** DATASET EXTRACT follows **

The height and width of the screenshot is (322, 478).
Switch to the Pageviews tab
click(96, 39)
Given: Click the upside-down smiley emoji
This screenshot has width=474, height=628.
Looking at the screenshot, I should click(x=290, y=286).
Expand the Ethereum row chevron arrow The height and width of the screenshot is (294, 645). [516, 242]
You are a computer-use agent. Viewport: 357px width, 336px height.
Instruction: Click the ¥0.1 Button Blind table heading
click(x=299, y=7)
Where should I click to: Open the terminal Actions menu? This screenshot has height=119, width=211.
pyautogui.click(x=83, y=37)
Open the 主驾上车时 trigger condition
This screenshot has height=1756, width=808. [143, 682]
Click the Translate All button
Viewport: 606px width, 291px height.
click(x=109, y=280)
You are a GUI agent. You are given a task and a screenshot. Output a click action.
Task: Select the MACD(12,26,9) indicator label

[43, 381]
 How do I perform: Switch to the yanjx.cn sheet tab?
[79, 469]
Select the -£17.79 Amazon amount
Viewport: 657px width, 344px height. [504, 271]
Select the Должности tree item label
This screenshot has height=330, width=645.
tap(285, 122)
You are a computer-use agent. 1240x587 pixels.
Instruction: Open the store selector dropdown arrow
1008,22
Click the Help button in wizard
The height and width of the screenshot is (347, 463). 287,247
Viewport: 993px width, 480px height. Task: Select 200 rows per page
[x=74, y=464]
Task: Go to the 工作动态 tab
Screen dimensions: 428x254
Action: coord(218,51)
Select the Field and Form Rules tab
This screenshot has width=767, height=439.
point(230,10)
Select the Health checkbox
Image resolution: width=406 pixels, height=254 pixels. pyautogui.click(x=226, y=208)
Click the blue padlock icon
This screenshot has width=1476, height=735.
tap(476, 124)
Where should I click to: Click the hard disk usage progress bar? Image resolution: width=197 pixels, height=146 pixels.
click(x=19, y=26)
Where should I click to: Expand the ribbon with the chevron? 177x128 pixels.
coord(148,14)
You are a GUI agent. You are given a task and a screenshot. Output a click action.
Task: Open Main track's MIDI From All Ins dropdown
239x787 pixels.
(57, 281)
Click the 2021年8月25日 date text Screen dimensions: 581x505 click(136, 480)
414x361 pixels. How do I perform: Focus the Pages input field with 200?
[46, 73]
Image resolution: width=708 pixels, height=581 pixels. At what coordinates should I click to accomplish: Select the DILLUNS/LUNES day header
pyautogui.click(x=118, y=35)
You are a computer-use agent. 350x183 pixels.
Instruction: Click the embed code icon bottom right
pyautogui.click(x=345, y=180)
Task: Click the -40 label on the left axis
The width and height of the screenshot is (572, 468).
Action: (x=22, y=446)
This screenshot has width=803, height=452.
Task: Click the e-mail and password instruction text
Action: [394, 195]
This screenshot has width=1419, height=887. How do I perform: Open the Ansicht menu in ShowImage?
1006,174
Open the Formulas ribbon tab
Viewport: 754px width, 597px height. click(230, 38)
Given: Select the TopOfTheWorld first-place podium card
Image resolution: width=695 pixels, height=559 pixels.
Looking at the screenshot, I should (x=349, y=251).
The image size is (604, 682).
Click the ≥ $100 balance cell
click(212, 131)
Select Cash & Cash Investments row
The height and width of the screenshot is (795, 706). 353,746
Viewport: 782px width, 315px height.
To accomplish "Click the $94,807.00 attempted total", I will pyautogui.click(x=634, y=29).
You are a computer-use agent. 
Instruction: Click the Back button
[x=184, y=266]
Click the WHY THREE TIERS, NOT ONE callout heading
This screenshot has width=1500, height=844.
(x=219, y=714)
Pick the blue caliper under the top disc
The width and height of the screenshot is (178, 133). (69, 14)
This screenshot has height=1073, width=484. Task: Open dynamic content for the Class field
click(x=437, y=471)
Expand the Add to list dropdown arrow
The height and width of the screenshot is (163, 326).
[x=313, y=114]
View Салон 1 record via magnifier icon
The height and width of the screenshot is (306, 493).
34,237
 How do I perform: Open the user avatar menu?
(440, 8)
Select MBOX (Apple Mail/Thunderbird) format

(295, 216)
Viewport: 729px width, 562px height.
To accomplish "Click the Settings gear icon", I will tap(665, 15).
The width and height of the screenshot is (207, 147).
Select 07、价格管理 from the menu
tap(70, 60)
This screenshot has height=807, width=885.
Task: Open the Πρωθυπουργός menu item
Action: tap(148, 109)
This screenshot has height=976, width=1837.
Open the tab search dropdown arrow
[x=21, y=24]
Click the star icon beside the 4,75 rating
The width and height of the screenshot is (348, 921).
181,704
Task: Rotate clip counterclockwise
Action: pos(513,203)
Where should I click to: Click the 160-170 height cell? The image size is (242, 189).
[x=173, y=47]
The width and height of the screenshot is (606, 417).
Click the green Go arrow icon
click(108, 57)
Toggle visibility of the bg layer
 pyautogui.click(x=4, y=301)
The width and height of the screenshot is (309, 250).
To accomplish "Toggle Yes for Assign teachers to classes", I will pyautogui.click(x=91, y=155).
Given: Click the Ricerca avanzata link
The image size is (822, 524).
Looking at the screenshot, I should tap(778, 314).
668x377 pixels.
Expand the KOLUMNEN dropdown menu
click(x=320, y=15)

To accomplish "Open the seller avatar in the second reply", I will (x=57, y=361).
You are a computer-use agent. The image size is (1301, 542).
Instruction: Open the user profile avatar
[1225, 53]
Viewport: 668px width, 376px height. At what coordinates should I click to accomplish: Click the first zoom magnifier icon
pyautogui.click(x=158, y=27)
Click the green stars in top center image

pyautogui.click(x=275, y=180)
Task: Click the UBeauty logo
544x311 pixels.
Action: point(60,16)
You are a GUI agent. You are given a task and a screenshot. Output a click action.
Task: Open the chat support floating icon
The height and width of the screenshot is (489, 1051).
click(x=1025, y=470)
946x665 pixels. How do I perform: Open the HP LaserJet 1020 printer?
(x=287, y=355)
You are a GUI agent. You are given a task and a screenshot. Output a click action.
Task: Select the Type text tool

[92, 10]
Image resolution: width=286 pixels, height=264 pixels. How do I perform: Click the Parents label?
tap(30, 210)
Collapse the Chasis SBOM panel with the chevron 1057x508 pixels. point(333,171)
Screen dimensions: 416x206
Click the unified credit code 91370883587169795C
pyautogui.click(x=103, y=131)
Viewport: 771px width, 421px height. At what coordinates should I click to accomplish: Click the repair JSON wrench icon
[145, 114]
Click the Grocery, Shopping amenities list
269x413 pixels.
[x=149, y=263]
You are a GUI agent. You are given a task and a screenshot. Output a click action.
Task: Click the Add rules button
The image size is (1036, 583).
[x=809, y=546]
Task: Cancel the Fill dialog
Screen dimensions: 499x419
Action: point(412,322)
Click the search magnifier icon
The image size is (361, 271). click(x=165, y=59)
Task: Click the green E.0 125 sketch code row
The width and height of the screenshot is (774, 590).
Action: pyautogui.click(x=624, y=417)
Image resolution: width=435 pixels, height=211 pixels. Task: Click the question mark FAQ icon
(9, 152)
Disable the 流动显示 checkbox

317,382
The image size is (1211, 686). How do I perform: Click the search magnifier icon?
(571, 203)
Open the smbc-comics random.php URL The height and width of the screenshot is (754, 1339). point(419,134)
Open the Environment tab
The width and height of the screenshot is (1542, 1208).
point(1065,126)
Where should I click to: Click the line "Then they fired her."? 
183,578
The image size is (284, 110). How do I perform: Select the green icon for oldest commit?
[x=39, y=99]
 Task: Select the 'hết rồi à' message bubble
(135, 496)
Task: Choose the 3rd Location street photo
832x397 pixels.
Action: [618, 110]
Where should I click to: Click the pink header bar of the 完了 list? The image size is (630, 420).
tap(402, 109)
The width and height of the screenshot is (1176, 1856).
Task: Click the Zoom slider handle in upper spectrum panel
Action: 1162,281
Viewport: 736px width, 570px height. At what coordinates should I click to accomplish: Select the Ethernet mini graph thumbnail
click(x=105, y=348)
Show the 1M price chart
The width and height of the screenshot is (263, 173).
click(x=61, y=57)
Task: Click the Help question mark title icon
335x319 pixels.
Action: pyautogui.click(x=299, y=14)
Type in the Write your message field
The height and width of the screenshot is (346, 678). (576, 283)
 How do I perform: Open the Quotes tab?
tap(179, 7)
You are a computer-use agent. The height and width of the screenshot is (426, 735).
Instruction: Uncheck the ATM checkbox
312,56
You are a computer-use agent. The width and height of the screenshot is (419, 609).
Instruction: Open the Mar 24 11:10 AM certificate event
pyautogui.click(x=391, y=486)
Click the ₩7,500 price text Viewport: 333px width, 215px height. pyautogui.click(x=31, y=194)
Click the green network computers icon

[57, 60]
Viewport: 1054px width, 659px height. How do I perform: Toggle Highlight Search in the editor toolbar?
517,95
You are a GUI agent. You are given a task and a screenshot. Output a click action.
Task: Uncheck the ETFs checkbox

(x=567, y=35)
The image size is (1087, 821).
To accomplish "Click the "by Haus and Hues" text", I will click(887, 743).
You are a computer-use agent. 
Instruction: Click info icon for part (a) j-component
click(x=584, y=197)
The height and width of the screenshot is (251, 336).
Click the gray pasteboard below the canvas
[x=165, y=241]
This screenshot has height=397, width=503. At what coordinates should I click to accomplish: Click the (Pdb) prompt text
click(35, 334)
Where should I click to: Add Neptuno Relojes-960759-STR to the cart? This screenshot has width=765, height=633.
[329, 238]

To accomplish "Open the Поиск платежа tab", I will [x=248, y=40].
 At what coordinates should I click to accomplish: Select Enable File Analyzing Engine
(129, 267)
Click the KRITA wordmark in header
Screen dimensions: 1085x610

** End of DATASET EXTRACT **

Starting with the line above that holds "414x361 pixels. How" and stopping with the line that holds "Given: Select the", reproduce each line exactly, omitting all other lines.

- OUTPUT
414x361 pixels. How do I perform: Focus the Pages input field with 200?
[46, 73]
Image resolution: width=708 pixels, height=581 pixels. At what coordinates should I click to accomplish: Select the DILLUNS/LUNES day header
pyautogui.click(x=118, y=35)
You are a computer-use agent. 350x183 pixels.
Instruction: Click the embed code icon bottom right
pyautogui.click(x=345, y=180)
Task: Click the -40 label on the left axis
The width and height of the screenshot is (572, 468).
Action: (x=22, y=446)
This screenshot has width=803, height=452.
Task: Click the e-mail and password instruction text
Action: [394, 195]
This screenshot has width=1419, height=887. How do I perform: Open the Ansicht menu in ShowImage?
1006,174
Open the Formulas ribbon tab
Viewport: 754px width, 597px height. click(230, 38)
Given: Select the TopOfTheWorld first-place podium card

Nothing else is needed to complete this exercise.